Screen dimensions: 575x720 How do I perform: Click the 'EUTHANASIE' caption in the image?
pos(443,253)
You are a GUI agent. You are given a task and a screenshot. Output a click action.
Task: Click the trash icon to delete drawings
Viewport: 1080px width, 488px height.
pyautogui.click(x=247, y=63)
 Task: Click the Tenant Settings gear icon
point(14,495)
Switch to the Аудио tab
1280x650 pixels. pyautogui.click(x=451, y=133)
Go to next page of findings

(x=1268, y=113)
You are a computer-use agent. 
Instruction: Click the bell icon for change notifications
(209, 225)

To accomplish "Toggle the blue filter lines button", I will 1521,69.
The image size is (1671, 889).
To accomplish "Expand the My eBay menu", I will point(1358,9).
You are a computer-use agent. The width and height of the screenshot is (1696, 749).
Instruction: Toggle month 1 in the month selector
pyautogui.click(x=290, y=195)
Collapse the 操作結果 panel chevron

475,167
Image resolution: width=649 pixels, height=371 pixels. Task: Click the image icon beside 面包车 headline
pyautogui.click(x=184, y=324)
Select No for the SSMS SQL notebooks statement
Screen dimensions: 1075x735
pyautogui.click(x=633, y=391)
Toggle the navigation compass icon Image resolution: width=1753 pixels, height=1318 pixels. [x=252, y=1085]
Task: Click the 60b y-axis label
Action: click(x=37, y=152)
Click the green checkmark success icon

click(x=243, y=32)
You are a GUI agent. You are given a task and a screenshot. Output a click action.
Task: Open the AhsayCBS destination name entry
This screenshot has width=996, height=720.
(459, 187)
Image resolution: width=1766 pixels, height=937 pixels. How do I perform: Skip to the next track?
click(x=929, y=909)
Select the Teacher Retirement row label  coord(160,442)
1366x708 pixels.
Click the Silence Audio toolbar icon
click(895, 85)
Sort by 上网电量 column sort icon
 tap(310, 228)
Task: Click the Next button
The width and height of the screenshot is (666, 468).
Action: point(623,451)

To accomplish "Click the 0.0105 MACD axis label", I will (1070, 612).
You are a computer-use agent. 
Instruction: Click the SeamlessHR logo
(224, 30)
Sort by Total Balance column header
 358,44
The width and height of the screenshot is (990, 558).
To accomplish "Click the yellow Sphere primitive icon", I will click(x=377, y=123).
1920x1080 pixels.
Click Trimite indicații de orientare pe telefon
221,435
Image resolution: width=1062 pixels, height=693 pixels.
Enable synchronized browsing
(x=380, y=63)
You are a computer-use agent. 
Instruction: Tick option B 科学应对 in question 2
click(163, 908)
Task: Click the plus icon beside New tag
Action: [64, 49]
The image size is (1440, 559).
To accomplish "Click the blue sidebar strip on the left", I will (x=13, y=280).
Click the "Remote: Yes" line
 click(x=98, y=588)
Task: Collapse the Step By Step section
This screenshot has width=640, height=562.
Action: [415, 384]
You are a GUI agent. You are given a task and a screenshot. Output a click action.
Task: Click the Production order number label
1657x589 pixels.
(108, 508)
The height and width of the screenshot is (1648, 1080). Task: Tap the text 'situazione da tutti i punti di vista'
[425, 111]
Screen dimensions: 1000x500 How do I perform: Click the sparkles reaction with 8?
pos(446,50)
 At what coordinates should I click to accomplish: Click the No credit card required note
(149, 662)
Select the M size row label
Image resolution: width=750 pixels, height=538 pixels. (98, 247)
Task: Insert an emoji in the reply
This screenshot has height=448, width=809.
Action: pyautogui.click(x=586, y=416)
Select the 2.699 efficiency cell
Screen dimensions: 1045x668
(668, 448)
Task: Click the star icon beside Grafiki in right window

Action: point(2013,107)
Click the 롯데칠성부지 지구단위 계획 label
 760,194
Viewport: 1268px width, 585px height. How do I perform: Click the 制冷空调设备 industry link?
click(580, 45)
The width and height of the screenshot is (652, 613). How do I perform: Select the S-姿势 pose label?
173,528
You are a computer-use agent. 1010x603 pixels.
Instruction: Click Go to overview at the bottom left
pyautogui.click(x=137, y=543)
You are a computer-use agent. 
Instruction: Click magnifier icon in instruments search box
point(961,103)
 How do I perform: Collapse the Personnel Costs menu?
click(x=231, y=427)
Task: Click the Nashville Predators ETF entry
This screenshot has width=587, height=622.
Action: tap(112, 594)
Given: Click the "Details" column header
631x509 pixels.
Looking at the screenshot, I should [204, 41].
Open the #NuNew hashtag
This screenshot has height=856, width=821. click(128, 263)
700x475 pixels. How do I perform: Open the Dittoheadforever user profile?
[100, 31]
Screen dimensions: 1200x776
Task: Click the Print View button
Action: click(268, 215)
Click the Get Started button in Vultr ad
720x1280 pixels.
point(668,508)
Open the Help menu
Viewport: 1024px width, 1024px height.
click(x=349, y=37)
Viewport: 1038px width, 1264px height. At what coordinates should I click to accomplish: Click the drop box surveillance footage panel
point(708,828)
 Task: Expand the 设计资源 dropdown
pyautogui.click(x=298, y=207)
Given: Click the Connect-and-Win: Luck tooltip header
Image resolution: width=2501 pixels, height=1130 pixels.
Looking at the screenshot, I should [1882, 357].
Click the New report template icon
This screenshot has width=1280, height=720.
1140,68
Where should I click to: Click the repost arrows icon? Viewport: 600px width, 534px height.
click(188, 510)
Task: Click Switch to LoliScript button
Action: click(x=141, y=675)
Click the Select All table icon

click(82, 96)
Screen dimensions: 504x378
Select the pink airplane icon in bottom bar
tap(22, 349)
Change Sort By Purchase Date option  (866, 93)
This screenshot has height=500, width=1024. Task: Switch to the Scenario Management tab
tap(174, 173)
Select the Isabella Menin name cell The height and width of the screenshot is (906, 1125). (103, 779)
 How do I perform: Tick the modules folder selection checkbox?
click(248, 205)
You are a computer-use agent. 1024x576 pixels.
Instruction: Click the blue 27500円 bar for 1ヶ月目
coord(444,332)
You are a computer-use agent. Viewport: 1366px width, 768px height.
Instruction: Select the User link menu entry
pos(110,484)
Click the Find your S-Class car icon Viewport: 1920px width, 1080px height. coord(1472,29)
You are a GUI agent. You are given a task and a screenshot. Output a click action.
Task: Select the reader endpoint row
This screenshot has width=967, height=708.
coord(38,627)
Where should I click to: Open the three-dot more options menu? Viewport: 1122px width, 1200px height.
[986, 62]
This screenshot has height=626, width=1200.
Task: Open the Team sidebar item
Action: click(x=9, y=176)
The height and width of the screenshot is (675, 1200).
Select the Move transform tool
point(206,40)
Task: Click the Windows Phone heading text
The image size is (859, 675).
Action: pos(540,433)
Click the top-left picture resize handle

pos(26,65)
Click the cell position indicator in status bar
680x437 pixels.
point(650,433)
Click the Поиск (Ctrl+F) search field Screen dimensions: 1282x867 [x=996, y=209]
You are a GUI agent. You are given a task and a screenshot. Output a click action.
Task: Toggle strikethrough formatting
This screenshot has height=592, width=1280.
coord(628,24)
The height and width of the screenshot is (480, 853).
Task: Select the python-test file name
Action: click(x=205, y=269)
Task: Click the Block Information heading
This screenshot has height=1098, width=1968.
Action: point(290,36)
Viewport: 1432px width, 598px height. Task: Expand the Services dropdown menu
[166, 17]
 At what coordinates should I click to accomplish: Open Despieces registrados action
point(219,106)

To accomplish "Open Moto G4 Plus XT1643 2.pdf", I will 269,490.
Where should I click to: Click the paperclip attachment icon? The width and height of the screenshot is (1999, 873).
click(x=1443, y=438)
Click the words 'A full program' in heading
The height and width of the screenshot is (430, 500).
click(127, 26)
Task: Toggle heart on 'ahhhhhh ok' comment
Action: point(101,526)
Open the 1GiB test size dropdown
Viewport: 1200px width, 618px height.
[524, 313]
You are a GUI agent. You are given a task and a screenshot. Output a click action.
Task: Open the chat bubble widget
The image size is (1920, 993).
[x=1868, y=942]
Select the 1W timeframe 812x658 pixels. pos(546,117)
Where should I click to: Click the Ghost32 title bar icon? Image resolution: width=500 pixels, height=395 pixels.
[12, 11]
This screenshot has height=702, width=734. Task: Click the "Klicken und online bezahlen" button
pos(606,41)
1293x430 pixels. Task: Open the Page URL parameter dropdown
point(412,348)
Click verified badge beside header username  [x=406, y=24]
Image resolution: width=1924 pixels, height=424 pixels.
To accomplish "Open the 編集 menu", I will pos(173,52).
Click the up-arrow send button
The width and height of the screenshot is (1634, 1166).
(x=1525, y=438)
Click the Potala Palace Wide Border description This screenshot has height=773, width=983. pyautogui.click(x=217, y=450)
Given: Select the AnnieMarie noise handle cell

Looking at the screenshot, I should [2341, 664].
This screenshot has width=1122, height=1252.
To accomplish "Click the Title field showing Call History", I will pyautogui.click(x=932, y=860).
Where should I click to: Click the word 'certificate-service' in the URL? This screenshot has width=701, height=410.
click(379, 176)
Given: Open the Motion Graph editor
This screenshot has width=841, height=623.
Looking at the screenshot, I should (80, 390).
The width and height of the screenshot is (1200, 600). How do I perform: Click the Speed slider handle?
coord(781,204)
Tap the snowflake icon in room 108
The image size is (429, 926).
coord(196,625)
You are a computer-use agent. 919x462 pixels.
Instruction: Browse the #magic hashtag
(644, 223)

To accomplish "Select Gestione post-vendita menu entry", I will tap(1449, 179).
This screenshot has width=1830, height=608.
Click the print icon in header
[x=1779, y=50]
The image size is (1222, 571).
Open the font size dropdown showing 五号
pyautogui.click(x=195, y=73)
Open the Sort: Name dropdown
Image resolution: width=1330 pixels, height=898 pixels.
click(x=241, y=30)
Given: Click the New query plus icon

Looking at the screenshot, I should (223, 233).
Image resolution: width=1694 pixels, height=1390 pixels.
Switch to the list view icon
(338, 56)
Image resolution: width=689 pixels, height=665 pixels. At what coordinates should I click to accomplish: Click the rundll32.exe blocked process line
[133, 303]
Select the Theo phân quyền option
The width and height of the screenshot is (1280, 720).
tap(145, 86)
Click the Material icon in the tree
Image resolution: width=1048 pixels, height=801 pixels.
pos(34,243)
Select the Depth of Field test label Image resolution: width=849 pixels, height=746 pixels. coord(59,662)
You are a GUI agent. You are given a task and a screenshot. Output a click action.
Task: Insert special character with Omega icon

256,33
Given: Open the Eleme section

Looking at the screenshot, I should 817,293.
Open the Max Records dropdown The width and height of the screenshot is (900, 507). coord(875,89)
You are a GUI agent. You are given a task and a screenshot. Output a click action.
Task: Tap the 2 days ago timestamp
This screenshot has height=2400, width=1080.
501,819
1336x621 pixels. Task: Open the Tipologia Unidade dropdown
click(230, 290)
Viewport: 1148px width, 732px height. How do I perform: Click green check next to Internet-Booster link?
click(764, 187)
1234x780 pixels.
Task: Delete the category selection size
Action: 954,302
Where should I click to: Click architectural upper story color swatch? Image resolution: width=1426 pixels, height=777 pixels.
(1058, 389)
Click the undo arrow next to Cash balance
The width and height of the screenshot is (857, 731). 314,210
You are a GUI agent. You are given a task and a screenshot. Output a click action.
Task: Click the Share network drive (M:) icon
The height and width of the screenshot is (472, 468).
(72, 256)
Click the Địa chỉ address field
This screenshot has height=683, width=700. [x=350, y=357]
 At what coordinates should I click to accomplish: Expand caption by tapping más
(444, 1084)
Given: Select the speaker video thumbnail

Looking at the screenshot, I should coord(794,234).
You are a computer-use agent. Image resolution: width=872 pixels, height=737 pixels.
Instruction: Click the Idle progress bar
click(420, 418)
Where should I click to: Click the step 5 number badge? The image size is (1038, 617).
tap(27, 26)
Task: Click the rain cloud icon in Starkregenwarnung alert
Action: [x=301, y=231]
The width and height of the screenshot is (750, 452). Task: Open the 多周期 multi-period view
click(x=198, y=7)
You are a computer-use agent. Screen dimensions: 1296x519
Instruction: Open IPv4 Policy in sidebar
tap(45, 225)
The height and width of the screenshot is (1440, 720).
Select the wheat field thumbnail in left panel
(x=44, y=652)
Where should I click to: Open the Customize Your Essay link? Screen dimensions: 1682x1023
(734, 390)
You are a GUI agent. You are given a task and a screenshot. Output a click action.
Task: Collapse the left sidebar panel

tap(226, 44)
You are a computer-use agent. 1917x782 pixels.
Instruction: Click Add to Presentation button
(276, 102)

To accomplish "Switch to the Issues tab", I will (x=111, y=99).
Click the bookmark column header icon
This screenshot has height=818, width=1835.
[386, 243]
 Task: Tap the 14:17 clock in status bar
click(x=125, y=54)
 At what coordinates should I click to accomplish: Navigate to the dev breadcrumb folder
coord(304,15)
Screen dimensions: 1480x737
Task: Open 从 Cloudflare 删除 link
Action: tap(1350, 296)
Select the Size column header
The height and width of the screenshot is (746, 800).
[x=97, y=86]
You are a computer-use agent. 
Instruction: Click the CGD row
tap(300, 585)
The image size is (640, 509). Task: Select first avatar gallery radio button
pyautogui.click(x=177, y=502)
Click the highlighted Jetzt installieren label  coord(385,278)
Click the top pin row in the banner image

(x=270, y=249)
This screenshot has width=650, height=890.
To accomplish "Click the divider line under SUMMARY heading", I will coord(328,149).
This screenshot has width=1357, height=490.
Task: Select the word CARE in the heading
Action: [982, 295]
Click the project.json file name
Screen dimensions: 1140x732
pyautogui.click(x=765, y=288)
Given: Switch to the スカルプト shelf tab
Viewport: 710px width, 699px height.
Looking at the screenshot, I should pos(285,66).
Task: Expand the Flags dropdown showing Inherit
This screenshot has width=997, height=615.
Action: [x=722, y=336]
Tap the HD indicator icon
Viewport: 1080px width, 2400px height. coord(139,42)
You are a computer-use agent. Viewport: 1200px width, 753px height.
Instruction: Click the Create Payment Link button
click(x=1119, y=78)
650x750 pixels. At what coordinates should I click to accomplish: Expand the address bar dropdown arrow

※

### Work order
Your task for the entries above: copy exactly the span starting with the line with "This screenshot has width=587, height=622." and going on through the line with "Screen dimensions: 504x378", both lines included, and nothing else.

### Result of this task
This screenshot has width=587, height=622.
Action: tap(112, 594)
Given: Click the "Details" column header
631x509 pixels.
Looking at the screenshot, I should [204, 41].
Open the #NuNew hashtag
This screenshot has height=856, width=821. click(128, 263)
700x475 pixels. How do I perform: Open the Dittoheadforever user profile?
[100, 31]
Screen dimensions: 1200x776
Task: Click the Print View button
Action: click(268, 215)
Click the Get Started button in Vultr ad
720x1280 pixels.
point(668,508)
Open the Help menu
Viewport: 1024px width, 1024px height.
click(x=349, y=37)
Viewport: 1038px width, 1264px height. At what coordinates should I click to accomplish: Click the drop box surveillance footage panel
point(708,828)
 Task: Expand the 设计资源 dropdown
pyautogui.click(x=298, y=207)
Given: Click the Connect-and-Win: Luck tooltip header
Image resolution: width=2501 pixels, height=1130 pixels.
Looking at the screenshot, I should [1882, 357].
Click the New report template icon
This screenshot has width=1280, height=720.
1140,68
Where should I click to: Click the repost arrows icon? Viewport: 600px width, 534px height.
click(188, 510)
Task: Click Switch to LoliScript button
Action: click(x=141, y=675)
Click the Select All table icon

click(82, 96)
Screen dimensions: 504x378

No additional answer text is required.